▸ What needs to be done
All lines below containing the string "Sustainability" are to be copied.
(Records shown begins)
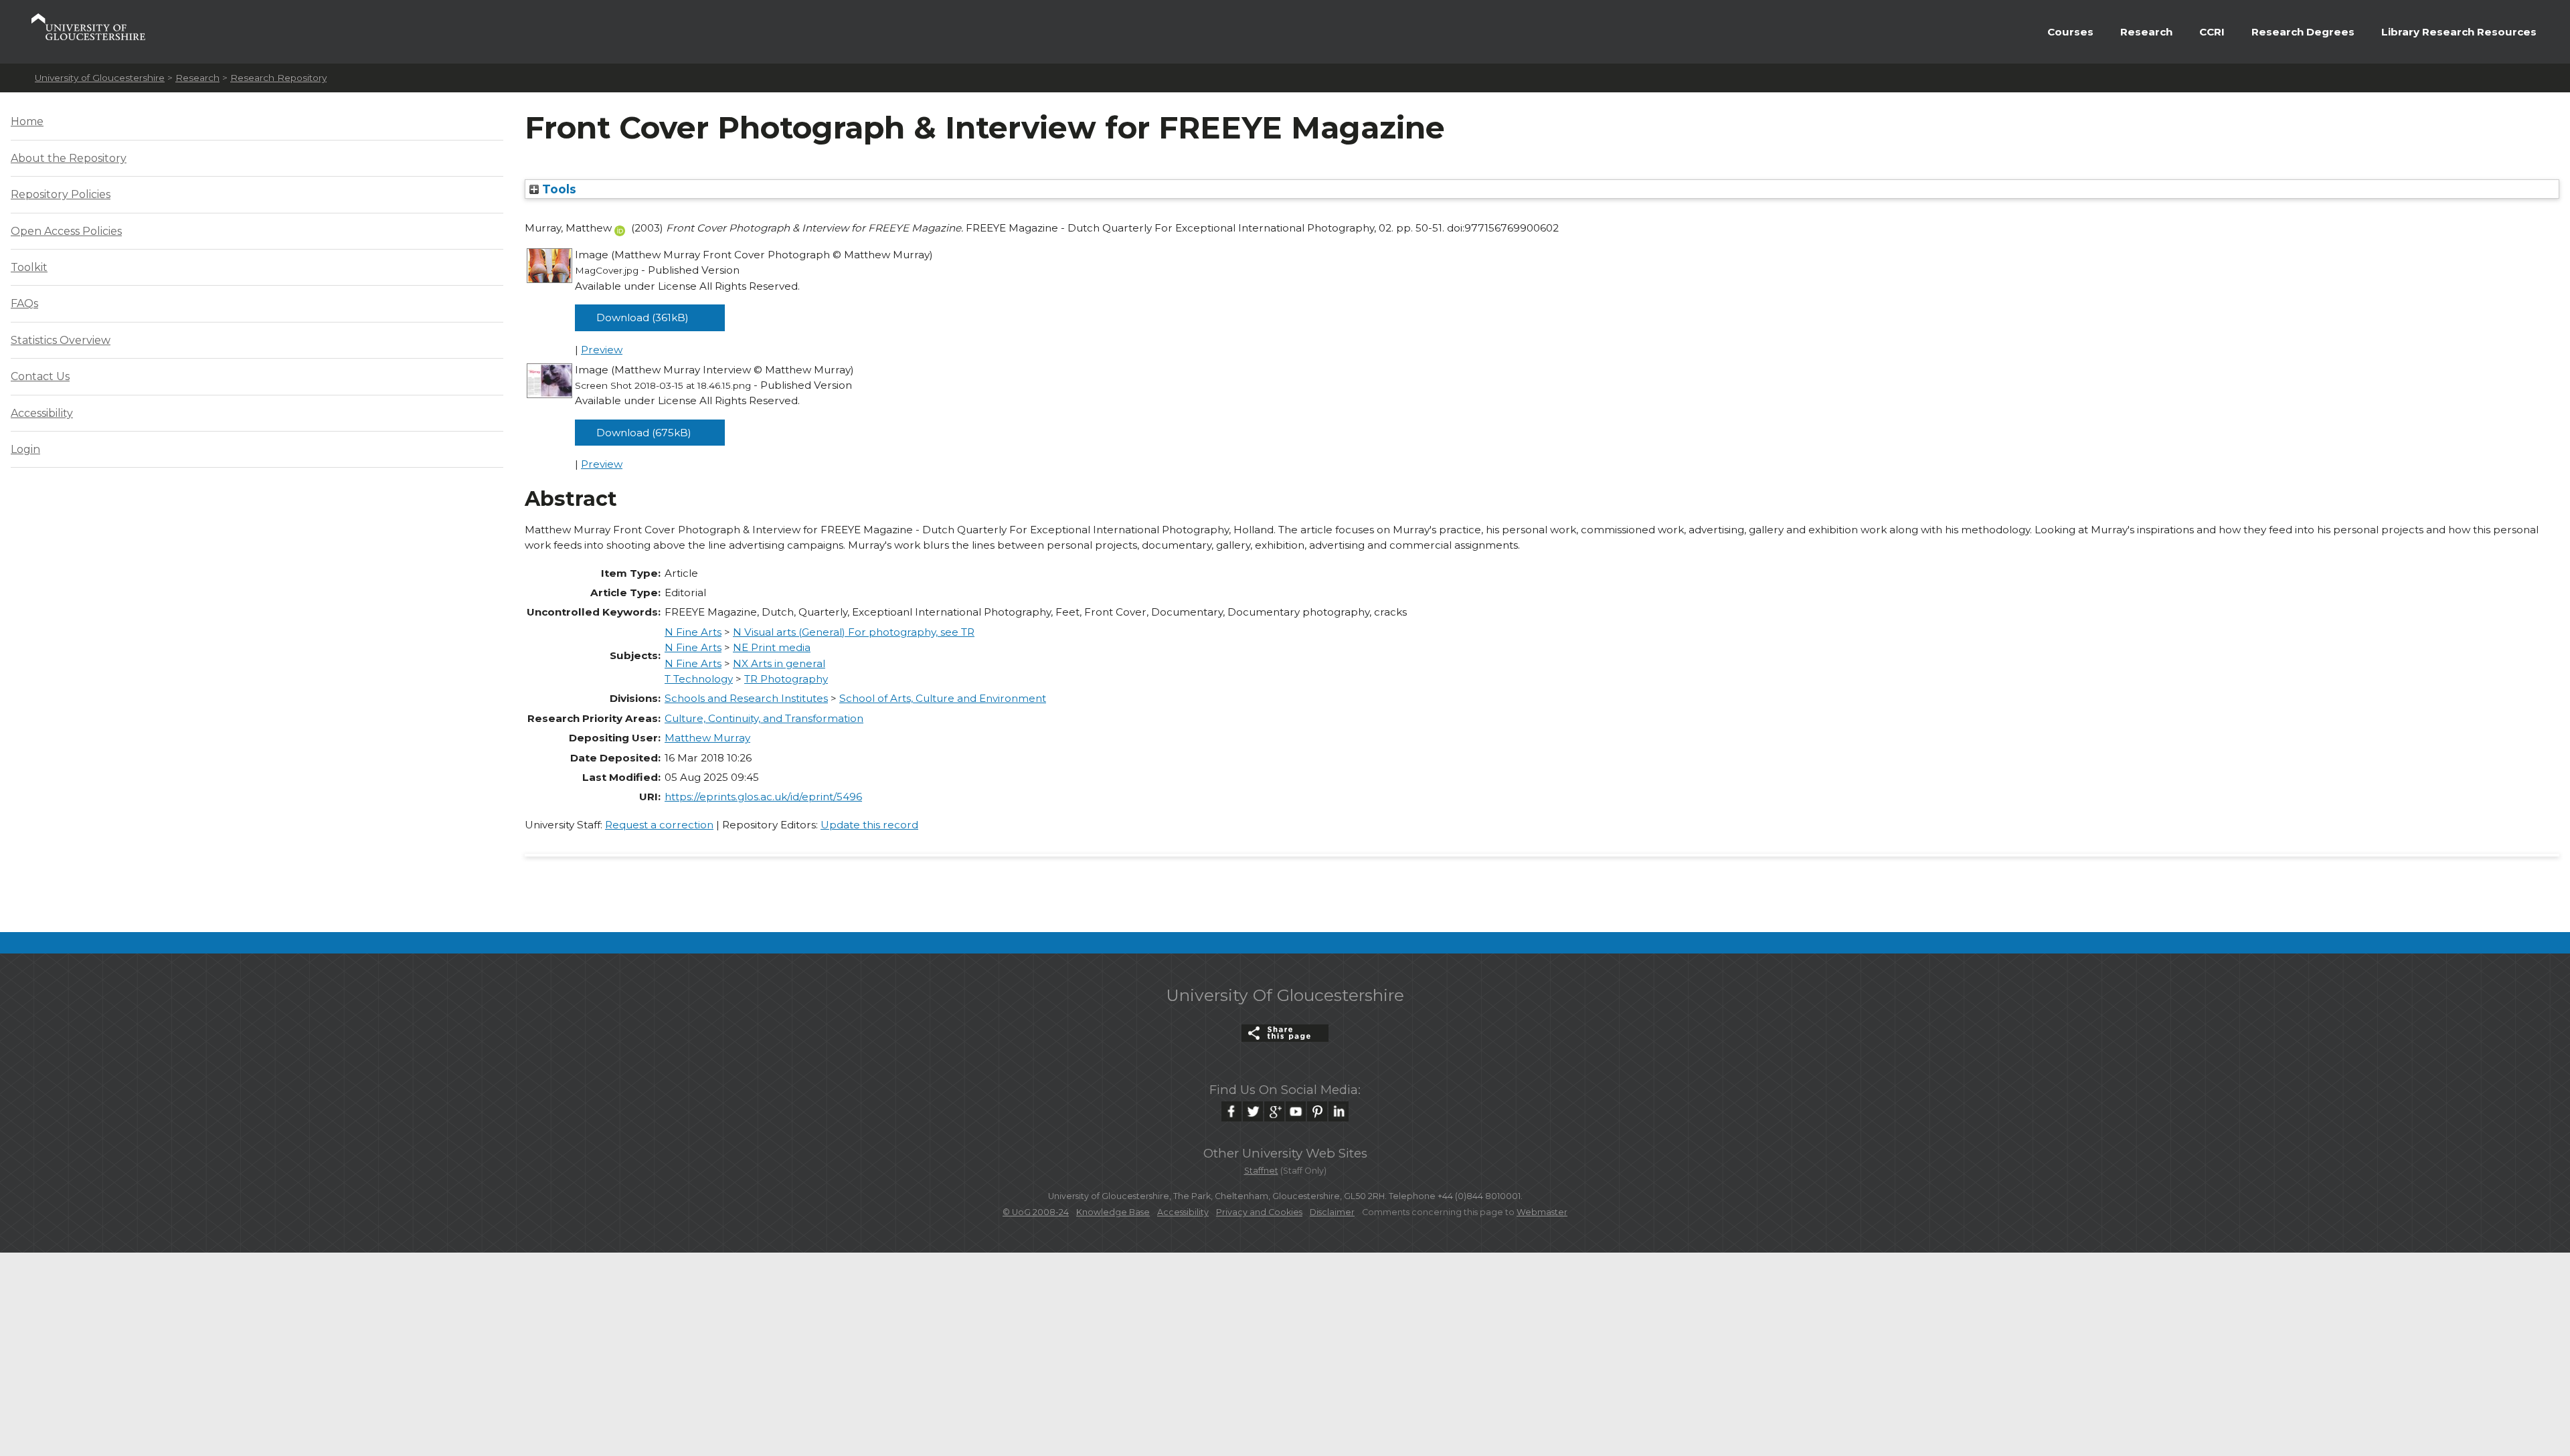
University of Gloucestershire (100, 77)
(Records shown ends)
(Records shown begins)
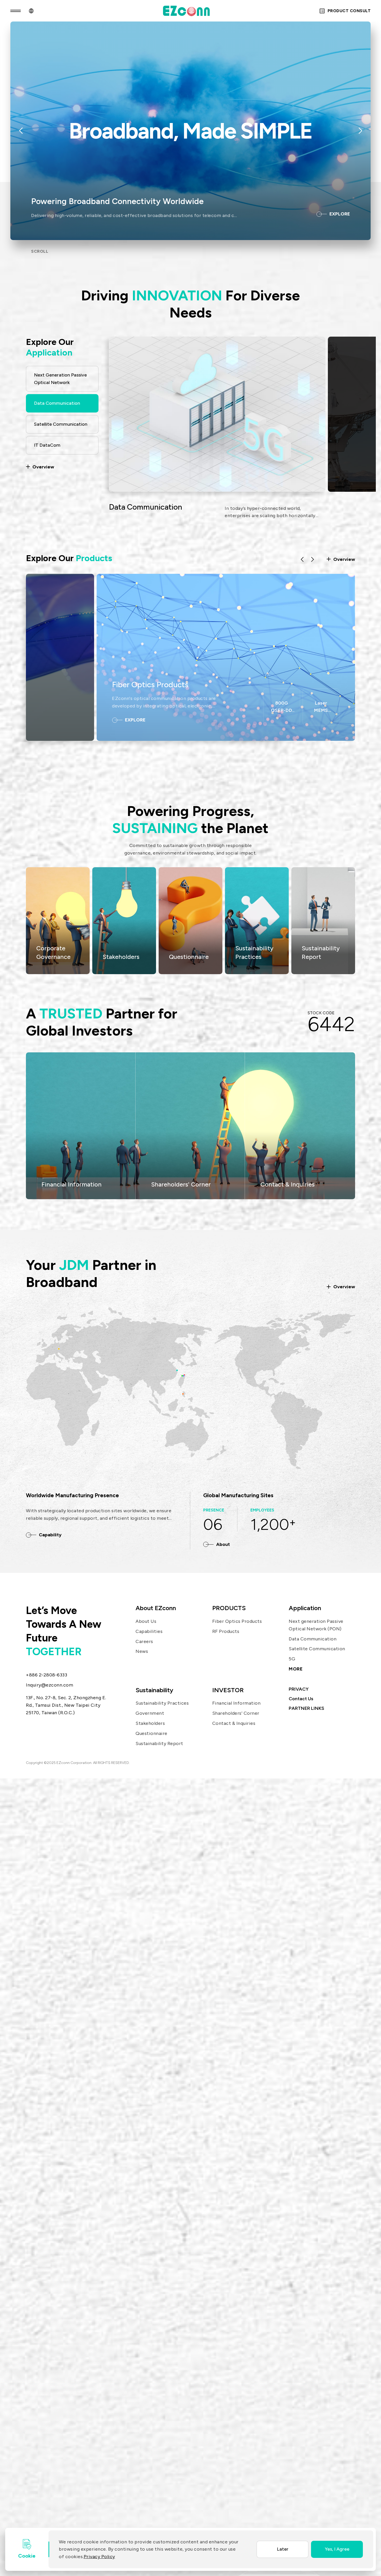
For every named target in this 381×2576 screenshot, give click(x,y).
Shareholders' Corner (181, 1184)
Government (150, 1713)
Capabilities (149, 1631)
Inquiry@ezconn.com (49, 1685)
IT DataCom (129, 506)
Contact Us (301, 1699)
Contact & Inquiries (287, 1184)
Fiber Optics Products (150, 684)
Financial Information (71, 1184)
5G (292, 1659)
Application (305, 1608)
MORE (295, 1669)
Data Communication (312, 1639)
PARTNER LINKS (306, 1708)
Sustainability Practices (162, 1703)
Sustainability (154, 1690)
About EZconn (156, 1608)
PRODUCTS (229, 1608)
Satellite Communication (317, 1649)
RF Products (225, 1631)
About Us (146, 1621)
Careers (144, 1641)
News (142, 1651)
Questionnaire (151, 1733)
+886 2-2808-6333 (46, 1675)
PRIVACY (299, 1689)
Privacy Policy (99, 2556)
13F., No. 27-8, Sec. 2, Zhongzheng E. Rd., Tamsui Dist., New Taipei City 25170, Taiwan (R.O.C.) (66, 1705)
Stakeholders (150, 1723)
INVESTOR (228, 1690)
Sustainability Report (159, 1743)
(Records shown ends)
▸ Response below
Sustainability Practices (162, 1703)
Sustainability (154, 1690)
Sustainability Report (159, 1743)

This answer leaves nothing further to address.